If you have a system which allows alphanumeric document numbers, invoices, order numbers etc, etc and you ship that software to different customers with different requirements, some will want to use purely numeric numbers and others will want some combination you can't forsee.  In this case you need the padding tricks just to get sane output for everyone.

Even within a single organisation's database they'll have supplier documents with varying numbering systems, its useful to see them in supplier's order as well as your own sometimes, especially when trying to track down missing documentation.

Simon Lucy
Tuesday, December 23, 2003

Thank you for all your responses.
Just Me(Sir to you),
Your solution works. I still needs to test with more cases. Only thing I had to change was to pad with 9's instead of 0's for the first case.
Tom, like Just me(Sir to you) mentioned it doesn't take care of the "1a" situation. I will look more into it.
Troy, I am yet to try what you suggested.
Thank you again.

Anon
Tuesday, December 23, 2003

Oops,

Philiph 's right of course. Leave out the "00000..' in the first case and everything should be OK.

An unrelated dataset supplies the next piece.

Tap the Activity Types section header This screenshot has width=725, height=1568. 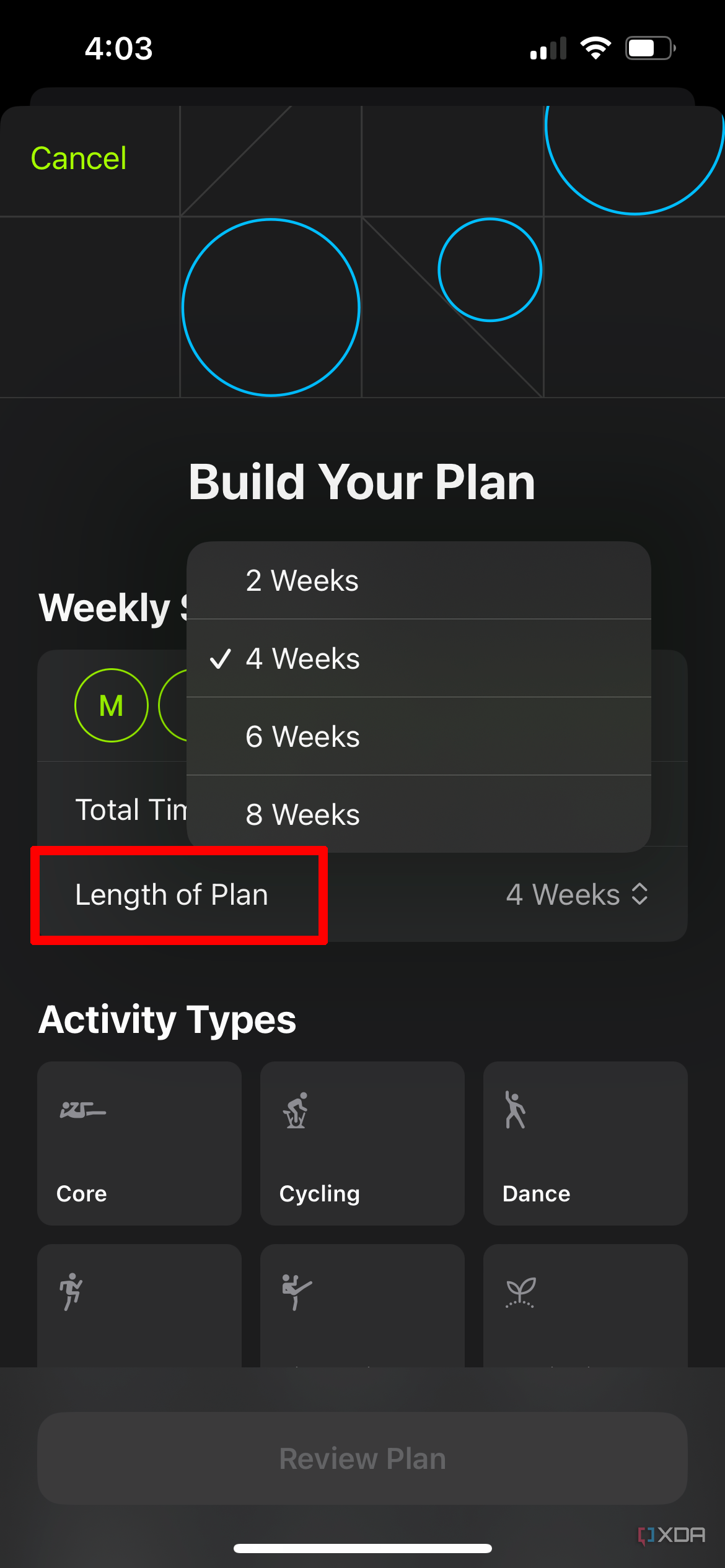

The check will be in the mail ;-)

Just me (Sir to you)
Tuesday, December 23, 2003

If I get my christmas bonus, why not :)
In all seriousness, you guys have been really helpful. This board is great!!
Thank you.

Anon
Tuesday, December 23, 2003

Thank Joel (or 'the elves'),

if he hadn't 'bolded' the topic I probably wouldn't even have looked at it.

Just me (Sir to you)
Tuesday, December 23, 2003

What Philip's said, though that's what I would do though, I do admir those who grok collation enough to recommend it.

Li-fan Chen
Tuesday, December 23, 2003

I believe SQL Server 2000 lets you specify collation on the collum level, and even should you not be able to do this (if your app does not own the data definition) on the SELECT level.